課題について
ストレスと脳についての文書の抜粋を、一字も変えずに全文そのまま出力せよ。

文書の抜粋
★ ★ ★ ★

企業でのストレスチェックが義務化されてから間もなく3年になります。
しかし実際のところ、このストレスチェックが行われたからと言ってストレスが軽減されたかと言えば、そうでもないのが実情かと思います。

そんな中、先月24日に気になる研究発表があったのでご紹介したいと思います。

長期にわたるストレスが脳にも影響

米ジョン・ホンプキンス大学医学部のJustin Echouffo-Tcheugui博士が脳とストレスに関する研究論文をNeurology(2018年10月24日号)に発表しています。
研究では認知症ではない2231人(平均年齢49歳)に対し心理学的試験と記憶・思考スキルに対するテストを実施し、同時に血液検査やMRI検査を行いました。

この調査で着目されたのは血液中のコルチゾール濃度です。

★ ★ ★ ★

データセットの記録
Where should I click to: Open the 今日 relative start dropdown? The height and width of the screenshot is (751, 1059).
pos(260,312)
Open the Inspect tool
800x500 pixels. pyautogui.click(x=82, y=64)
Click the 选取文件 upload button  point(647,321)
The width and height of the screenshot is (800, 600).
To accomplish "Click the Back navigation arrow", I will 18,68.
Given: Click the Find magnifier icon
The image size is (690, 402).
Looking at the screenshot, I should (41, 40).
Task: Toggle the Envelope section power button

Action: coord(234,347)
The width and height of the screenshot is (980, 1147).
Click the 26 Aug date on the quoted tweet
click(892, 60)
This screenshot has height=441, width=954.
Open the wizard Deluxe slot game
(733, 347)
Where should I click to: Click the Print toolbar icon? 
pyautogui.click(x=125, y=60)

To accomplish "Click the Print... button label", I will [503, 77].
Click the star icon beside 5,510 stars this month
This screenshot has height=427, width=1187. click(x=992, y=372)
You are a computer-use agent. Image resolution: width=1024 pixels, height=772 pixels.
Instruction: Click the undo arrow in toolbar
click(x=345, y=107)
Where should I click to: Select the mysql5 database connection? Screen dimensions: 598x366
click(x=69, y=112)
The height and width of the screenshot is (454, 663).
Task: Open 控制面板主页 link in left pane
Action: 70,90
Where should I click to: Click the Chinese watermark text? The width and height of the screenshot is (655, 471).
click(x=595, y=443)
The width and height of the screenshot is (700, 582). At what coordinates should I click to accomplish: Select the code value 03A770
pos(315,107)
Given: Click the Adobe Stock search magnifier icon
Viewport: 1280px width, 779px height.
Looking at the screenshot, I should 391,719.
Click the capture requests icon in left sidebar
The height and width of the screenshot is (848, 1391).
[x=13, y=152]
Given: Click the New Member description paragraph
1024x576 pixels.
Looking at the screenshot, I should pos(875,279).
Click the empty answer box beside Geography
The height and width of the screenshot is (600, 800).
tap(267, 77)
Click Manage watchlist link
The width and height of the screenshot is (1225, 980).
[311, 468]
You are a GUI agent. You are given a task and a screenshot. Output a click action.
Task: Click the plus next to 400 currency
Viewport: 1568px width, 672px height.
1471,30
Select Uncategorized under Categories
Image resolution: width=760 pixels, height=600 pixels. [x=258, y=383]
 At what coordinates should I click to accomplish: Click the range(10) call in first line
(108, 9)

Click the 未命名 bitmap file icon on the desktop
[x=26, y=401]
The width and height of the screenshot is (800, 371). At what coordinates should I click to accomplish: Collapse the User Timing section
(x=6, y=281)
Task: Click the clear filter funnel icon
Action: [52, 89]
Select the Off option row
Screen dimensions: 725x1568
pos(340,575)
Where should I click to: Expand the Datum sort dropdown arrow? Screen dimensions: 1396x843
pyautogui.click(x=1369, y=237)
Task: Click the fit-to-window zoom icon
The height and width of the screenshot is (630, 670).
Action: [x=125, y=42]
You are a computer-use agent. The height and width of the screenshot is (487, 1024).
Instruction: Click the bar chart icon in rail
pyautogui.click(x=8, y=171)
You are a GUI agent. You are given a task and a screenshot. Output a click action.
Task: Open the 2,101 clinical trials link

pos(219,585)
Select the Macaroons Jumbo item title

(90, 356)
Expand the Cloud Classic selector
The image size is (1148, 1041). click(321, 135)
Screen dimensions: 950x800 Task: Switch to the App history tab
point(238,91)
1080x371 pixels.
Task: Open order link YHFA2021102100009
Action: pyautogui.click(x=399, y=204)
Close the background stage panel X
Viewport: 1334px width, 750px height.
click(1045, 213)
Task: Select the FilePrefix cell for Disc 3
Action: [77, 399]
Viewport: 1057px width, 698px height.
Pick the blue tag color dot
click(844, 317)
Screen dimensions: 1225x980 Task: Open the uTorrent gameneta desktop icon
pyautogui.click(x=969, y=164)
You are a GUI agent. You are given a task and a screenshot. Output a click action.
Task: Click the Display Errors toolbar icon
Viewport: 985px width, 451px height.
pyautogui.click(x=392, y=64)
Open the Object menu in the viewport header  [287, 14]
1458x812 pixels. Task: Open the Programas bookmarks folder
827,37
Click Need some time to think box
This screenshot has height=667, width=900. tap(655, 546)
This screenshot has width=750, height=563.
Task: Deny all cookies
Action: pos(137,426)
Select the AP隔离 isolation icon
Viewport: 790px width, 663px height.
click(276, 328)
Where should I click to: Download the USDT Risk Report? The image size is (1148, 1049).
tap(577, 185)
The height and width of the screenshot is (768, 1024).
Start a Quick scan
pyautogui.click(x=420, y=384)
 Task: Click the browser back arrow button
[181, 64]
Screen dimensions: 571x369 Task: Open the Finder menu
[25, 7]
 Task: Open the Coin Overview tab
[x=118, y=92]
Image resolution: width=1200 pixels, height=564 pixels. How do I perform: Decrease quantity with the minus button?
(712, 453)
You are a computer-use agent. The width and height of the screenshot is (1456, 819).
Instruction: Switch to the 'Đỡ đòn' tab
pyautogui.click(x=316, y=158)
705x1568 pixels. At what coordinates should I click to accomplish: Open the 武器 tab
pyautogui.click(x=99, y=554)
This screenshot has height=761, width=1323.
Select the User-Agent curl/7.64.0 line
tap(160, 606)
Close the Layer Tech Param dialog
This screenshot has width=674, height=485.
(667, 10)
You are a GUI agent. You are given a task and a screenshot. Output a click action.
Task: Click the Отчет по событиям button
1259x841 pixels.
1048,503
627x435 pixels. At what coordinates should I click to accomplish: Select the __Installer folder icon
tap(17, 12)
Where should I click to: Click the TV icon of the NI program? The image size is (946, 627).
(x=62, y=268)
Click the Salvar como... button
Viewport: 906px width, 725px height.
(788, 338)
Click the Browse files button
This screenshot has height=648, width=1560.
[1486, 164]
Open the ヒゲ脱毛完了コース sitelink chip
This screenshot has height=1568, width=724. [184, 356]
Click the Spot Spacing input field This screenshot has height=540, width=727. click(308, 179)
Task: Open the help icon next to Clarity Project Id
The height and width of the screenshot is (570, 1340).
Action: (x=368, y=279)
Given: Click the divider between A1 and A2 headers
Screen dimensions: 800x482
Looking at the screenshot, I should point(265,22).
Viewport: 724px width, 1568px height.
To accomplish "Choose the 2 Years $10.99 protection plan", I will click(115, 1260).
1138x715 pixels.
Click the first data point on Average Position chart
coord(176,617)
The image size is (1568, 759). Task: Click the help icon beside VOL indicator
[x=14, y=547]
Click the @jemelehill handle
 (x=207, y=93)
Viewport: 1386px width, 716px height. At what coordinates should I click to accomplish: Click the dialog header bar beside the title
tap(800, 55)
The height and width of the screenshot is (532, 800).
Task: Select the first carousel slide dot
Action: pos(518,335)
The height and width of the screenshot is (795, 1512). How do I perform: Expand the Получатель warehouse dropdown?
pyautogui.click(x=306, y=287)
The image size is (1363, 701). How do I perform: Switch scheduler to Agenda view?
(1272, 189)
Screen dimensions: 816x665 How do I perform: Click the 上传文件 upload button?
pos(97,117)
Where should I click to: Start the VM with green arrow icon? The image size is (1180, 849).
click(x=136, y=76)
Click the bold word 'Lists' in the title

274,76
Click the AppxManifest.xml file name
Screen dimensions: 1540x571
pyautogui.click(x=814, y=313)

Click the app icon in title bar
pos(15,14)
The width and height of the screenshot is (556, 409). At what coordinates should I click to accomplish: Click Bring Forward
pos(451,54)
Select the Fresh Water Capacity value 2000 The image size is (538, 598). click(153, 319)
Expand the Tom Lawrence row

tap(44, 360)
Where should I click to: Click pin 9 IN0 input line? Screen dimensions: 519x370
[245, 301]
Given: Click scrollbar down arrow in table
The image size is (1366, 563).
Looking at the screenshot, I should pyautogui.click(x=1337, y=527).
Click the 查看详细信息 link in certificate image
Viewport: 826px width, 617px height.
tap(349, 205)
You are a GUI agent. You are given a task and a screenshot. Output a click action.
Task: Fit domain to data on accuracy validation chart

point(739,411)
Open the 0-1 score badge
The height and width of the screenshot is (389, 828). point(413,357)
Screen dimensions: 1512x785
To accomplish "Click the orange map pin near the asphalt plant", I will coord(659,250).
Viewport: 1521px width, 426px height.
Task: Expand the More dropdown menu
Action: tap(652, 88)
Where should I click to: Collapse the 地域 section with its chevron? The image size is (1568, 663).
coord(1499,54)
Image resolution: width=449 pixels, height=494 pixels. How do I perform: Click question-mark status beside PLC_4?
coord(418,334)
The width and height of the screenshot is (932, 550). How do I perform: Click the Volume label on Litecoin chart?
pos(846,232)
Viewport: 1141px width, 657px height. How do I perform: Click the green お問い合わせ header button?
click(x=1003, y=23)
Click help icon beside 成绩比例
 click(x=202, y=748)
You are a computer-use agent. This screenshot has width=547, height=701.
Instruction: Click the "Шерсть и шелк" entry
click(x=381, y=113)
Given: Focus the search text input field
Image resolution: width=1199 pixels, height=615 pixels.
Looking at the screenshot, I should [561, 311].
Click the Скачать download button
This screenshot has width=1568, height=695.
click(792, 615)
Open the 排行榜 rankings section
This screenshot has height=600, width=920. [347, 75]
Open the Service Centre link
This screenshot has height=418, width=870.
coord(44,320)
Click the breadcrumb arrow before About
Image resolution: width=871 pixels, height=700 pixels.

★ ★ ★ ★

完成した解答
企業でのストレスチェックが義務化されてから間もなく3年になります。
しかし実際のところ、このストレスチェックが行われたからと言ってストレスが軽減されたかと言えば、そうでもないのが実情かと思います。

そんな中、先月24日に気になる研究発表があったのでご紹介したいと思います。

長期にわたるストレスが脳にも影響

米ジョン・ホンプキンス大学医学部のJustin Echouffo-Tcheugui博士が脳とストレスに関する研究論文をNeurology(2018年10月24日号)に発表しています。
研究では認知症ではない2231人(平均年齢49歳)に対し心理学的試験と記憶・思考スキルに対するテストを実施し、同時に血液検査やMRI検査を行いました。

この調査で着目されたのは血液中のコルチゾール濃度です。